Comment concilier foi et politique?
Cette question, elle a un aspect personnel mais elle a aussi un aspect institutionnel et public, et donc, c'est de plus en plus difficile. Enfin, on a un Premier ministre en France, François Bayrou, dont la position est connue et ancienne, qui est «Moi, je suis catholique, c'est ma vie personnelle et c'est distinct de mes responsabilités politiques». C’est une ligne qu’il a depuis très longtemps et qui a été en avance sur son temps.
Mais on voit que ceux qui sont notoirement catholiques, ça a pu leur jouer des tours. Je prends l’exemple de la loi sur la fin de vie. Il y a de ça deux ans environ, un groupe de parlementaires de gauche, parmi lesquels des socialistes, des écologistes, des communistes, ont invité leurs collègues à une réunion dans les locaux de l'Assemblée pour leur expliquer: «on est de gauche, mais on est contre le projet de faire une loi de ce type» pour des raisons qu’ils ont réaffirmé clairement: c'est une loi pour les riches, c'est une loi qui menace les plus fragiles, etc. Donc des arguments extrêmement solides du point de vue humain, et en particulier d'un point de vue de gens qui se déclarent des amis du peuple et pas de l'argent et du pouvoir. Ils ont été brocardés par leurs collègues de gauche, et il se trouve que dans ce groupe d’élus, il y en avait la moitié qui était plus ou moins identifiables comme catholiques. Et bien il y a eu une entreprise pour déconsidérer le groupe dans son ensemble en l'assimilant à un groupe de réactionnaire de gauche parce que catholique.
Ce projet de loi sur la fin de vie est un exemple concret de la difficulté à concilier le fidèle ou la fidèle catholique à l'homme ou la femme politique?
Oui. Il y a un tel matraquage et une telle efficacité du lobbying que, en réalité, ils ont gagné la bataille des idées dans l'espace public, auprès de la majorité. C'est à dire, ils ont réussi à faire passer l'idée que ce serait une loi de fraternité, ou encore une loi de liberté ultime. Ce sont évidemment des appellations mensongères.
Pourquoi est-ce qu'ils mettent ça en avant? Parce que c'est la manière dont ils sont une force de conviction auprès la majorité de la population.

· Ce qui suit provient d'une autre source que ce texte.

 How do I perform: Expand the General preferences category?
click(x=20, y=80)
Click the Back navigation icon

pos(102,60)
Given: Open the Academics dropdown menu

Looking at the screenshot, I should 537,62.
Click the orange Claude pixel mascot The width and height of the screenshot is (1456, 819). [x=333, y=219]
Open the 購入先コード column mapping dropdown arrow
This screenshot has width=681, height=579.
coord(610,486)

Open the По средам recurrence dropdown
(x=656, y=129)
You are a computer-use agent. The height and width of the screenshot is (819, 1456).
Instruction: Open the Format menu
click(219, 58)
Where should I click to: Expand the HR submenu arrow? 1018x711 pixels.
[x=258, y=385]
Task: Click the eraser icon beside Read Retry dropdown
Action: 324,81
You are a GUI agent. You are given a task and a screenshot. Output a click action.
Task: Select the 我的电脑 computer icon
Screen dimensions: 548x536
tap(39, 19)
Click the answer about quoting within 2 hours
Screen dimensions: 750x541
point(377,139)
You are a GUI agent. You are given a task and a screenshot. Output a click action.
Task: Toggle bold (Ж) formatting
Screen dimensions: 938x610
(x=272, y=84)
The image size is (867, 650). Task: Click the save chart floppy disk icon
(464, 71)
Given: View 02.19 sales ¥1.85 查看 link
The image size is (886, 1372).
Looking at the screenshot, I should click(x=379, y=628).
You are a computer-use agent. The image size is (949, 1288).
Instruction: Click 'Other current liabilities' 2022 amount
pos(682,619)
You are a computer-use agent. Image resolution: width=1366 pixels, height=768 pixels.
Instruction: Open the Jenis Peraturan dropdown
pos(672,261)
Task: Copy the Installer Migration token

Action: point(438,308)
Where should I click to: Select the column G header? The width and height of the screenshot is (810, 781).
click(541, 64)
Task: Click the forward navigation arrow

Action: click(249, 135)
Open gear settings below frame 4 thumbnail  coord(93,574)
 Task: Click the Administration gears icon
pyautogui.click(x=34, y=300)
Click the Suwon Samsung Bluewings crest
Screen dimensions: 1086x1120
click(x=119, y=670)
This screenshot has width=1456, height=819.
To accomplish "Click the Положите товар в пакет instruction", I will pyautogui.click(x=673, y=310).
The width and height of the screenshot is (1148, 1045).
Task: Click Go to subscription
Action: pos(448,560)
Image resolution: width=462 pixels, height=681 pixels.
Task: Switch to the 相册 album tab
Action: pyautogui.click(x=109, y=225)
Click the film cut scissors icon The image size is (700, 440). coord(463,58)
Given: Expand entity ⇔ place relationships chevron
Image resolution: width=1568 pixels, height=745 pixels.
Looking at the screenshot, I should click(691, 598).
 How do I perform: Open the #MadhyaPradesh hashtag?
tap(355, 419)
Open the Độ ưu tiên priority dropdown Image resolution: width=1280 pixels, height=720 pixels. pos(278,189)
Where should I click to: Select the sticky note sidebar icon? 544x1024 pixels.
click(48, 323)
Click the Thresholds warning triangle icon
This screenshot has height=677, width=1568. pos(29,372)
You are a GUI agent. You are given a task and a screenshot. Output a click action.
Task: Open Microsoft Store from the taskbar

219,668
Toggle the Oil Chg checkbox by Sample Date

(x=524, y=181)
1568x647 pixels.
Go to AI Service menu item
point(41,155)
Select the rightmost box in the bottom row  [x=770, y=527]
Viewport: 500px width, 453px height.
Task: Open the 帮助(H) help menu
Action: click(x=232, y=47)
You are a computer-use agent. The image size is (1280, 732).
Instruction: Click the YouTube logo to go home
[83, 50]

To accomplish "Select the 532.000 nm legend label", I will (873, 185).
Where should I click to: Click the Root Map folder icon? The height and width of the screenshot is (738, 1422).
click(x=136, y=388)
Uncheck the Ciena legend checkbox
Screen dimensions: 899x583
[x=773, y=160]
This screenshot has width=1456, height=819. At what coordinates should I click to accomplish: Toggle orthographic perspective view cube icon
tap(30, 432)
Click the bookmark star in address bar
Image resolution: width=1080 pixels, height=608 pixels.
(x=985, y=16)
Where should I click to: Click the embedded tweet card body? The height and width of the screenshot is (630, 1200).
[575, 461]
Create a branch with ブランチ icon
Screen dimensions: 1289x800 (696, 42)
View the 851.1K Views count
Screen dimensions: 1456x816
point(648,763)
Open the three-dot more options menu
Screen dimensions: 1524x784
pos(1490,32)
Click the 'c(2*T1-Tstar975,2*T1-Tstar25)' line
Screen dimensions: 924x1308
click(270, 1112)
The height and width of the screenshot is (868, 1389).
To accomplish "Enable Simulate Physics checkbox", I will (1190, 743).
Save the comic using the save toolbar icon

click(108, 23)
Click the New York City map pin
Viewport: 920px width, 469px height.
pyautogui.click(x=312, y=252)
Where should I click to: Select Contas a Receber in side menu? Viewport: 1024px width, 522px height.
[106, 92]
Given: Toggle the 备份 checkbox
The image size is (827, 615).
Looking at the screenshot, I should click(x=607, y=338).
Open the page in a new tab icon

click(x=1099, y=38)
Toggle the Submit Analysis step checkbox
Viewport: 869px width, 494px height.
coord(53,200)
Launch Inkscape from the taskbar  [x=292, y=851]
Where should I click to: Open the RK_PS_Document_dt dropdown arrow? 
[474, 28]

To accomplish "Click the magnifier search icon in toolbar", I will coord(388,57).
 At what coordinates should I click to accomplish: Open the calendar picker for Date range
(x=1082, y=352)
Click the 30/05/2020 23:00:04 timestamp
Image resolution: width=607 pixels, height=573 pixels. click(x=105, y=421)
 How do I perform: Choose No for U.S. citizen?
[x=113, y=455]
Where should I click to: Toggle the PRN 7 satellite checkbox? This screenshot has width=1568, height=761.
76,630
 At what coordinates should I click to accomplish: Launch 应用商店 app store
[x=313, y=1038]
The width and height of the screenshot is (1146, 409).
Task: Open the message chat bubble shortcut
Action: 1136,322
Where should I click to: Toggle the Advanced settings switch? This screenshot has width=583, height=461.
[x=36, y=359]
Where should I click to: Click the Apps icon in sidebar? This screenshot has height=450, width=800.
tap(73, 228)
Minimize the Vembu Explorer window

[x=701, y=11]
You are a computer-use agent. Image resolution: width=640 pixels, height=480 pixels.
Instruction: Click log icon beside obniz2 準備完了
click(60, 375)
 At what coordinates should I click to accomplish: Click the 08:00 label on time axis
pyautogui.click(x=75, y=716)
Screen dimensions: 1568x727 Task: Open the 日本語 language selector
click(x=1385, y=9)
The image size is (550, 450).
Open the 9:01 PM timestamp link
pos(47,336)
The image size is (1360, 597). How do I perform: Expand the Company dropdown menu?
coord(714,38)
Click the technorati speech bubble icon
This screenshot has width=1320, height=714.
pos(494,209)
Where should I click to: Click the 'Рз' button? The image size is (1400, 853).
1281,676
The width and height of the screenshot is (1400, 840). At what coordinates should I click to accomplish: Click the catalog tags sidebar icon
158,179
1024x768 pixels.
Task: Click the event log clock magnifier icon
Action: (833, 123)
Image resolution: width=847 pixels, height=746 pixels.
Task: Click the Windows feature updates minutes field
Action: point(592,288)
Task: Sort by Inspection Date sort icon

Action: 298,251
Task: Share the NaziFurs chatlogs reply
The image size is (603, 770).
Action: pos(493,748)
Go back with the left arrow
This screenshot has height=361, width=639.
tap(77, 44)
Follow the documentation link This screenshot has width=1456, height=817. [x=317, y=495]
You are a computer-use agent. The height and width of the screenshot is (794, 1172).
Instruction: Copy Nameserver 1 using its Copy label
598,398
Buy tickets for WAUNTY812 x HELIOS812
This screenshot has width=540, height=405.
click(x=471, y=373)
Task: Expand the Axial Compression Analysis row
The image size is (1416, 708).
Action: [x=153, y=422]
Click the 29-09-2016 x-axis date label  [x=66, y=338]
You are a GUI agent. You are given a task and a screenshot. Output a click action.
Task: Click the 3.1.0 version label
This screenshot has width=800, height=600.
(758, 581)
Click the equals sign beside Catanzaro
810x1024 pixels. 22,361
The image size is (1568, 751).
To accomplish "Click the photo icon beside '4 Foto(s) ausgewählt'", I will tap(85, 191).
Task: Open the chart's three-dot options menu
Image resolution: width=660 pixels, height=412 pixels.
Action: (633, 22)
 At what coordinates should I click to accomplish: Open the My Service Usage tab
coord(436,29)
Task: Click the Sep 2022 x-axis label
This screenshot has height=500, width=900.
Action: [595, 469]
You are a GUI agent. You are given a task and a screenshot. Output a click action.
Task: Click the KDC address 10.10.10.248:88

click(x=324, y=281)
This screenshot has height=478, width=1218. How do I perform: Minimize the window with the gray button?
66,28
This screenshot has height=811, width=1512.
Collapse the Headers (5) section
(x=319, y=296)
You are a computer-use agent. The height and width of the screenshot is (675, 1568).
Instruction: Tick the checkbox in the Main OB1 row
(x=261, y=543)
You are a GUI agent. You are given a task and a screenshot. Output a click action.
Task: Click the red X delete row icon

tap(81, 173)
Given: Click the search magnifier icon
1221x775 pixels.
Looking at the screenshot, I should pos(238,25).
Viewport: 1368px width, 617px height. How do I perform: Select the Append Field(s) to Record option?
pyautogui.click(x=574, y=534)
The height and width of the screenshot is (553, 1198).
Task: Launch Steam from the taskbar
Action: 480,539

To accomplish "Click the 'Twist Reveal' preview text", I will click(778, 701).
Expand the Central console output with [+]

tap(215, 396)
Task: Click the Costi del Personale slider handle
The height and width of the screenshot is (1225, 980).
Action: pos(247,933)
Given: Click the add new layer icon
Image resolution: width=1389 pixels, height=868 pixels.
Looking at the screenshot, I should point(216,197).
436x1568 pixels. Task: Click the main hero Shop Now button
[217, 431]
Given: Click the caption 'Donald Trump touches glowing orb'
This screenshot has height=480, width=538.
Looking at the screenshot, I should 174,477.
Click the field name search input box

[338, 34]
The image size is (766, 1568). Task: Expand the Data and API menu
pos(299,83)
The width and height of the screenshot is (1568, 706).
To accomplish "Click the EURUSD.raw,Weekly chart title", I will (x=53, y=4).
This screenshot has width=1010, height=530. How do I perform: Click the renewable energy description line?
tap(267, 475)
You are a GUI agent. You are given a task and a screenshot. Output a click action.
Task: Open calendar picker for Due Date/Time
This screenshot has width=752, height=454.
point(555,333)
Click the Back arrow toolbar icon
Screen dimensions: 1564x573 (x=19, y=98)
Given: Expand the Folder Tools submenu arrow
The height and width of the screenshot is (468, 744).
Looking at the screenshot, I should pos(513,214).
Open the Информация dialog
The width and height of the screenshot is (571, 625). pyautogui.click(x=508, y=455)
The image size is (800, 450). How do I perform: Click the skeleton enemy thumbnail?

Et donc c'est de plus en plus difficile de faire entendre une voix différente. On est de plus en plus étouffé, et c'est le cas pour certains parlementaires. Vous savez, les parlementaires, ce sont des gens qui sont représentatifs. Le côté représentation nationale est très discutable, mais ils sont représentatifs quand même. Ce sont des gens en moyenne comme les autres quoi. Et donc ils sont eux-mêmes sujets à cette intoxication qui est organisée dans leurs propres rangs, et non sans résultat.
Vous disiez que ce sont des hommes et des femmes «comme les autres» mais finalement, il y a aussi l'ambiguïté entre les compromis, les «coups bas» qu’il peut y avoir en politique, et la foi qui élève…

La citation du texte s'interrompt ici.